On a lancé samedi, dernier, aux Chantiers de la Seine-Maritime, situés dans la grande banlieue rouennaise et en un des coins les plus riants de la verte Normandie, le nouveau navire de recherches océanographiques "Président Théodore Tissier", destiné à l’office scientifique et technique des pêches maritimes, dont le conseil d'administration est, on le sait, présidé depuis sa création en 1910, par l’éminent vice-président du conseil d’État, ancien sous-secrétaire d’État à la présidence du Conseil, ancien secrétaire général du ministère des Affaires étrangères, vice-président du conseil international pour l’exploration de la mer, grand-croix de la Légion d’honneur ; ce parrainage, souhaité par tous les membres du conseil d’administration de l’office, constituant un hommage particulier rendu à l’activité et au dévouement dont ne cesse, dans ses fonctions délicates, de faire preuve M. Théodore Tissier.
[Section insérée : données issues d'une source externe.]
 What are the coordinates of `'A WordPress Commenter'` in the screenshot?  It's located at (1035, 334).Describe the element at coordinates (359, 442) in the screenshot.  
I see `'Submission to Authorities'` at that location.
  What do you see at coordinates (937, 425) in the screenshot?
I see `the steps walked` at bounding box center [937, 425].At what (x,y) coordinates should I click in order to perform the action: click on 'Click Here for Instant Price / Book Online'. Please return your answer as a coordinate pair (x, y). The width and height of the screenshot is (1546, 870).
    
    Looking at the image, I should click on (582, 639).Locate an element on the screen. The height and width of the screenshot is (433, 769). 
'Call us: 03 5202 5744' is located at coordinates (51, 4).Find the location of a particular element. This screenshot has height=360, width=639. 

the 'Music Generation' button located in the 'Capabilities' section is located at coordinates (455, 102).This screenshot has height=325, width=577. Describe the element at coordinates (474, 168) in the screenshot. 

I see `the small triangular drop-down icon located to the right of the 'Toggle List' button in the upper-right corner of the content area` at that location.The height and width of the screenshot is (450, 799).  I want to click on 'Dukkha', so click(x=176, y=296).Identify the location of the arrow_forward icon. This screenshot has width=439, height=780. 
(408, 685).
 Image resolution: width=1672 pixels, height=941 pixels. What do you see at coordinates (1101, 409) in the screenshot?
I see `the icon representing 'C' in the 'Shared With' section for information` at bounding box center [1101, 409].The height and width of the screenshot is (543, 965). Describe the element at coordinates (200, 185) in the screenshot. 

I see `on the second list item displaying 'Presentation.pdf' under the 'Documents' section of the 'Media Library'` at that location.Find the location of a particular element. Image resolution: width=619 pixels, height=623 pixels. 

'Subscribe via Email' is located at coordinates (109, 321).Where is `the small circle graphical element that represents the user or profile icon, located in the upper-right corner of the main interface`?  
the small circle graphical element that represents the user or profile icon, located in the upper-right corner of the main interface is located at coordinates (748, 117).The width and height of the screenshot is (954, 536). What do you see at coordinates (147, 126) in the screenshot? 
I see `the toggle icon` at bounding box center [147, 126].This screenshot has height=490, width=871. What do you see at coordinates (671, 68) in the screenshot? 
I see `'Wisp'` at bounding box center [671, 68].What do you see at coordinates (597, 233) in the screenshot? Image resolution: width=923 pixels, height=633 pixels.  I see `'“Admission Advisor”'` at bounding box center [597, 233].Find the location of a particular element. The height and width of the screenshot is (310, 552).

Le train spécial amenant les invités de la Compagnie Worms et de l’Office des pèches quitta Paris à 9heures et, après avoir quitté la grande ligne à Barentin, amena les voyageurs au sein même des Chantiers de la Seine-Maritime, à midi,... malheureusement sous une pluie battante qui dura pendant tout le déjeuner et même pendant la cérémonie du lancement pour se calmer, hélas trop tard, puisque nous venions de regagner les splendides Pullmans mis à notre disposition par la Compagnie de l’État qui avait d’ailleurs là un représentant particulièrement (mots manquants) en la personne de M. Étienne Hauterre.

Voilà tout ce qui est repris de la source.